Robert Volk

Personal information
- Date of birth: 30 August 1965 (age 60)
- Place of birth: Koper, SFR Yugoslavia
- Height: 1.84 m (6 ft 0 in)
- Position: Goalkeeper

Youth career
- 0000–1991: Koper

Senior career*
- Years: Team / Apps / (Gls)
- 1991–1994: Koper / 48 / (0)
- 1994–1997: Gorica / 25 / (0)
- 1994–1995: → Mura (loan) / 29 / (0)
- 1996: → Rudar Velenje (loan) / 0 / (0)
- 1997–1998: Primorje / 24 / (0)
- 1998–2000: Sint-Truiden / 18 / (0)
- 2000–2003: Koper / 12 / (0)
- 2005–2009: Olimpija Ljubljana / 42+ / (0)
- Total:  / 198+ / (0)

= Robert Volk =

Slovenian footballer (born 1965)

Robert Volk (born 30 August 1965) is a retired Slovenian footballer who played as a goalkeeper.
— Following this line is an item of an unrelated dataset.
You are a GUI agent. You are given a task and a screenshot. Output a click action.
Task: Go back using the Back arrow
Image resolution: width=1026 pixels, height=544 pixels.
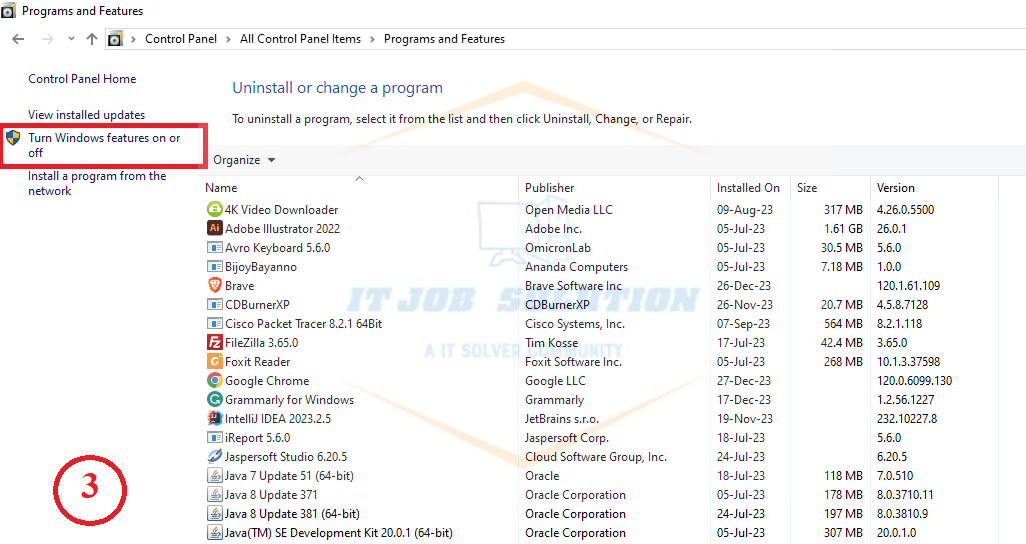pyautogui.click(x=18, y=39)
He is the goalkeeping coach at Koper.

==Playing career==
Volk had a spell abroad at Belgian side Sint-Truiden and was called up one time by the Slovenia national team, but was an unused substitute in a 1998 FIFA World Cup qualification match against Bosnia and Herzegovina.
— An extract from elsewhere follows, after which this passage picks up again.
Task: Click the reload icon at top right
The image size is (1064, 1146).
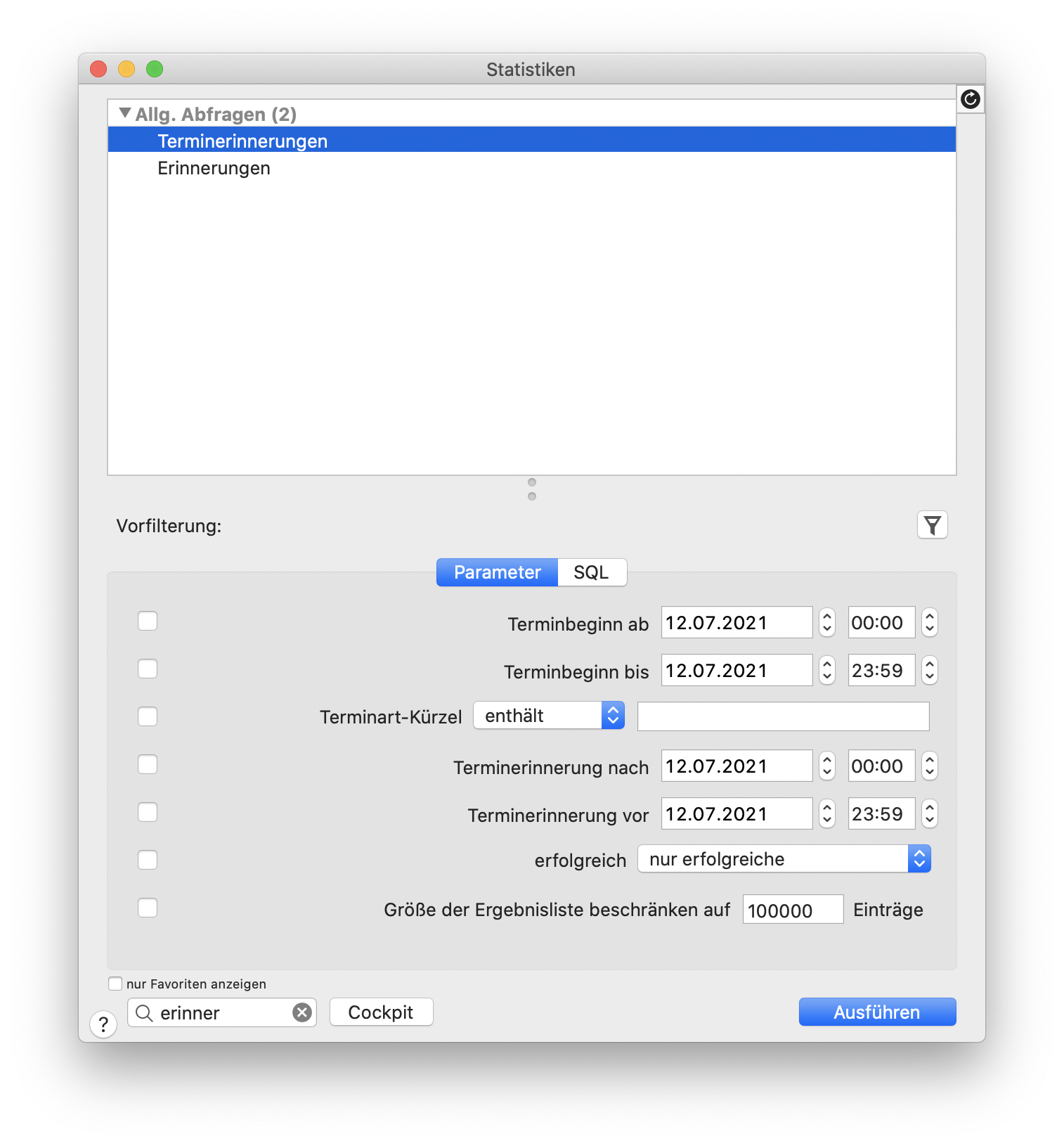Action: pos(971,99)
At the end of his playing career, Volk was both playing and serving as the goalkeeping coach for Olimpija Ljubljana in the Slovenian lower tiers. In the spring of 2009, he decided to retire as a player in order to free up a first-team spot for Jan Oblak, who at the time was a 16-year-old academy goalkeeper. Volk made 156 top-flight appearances during his career, with 138 of those coming in the Slovenian PrvaLiga.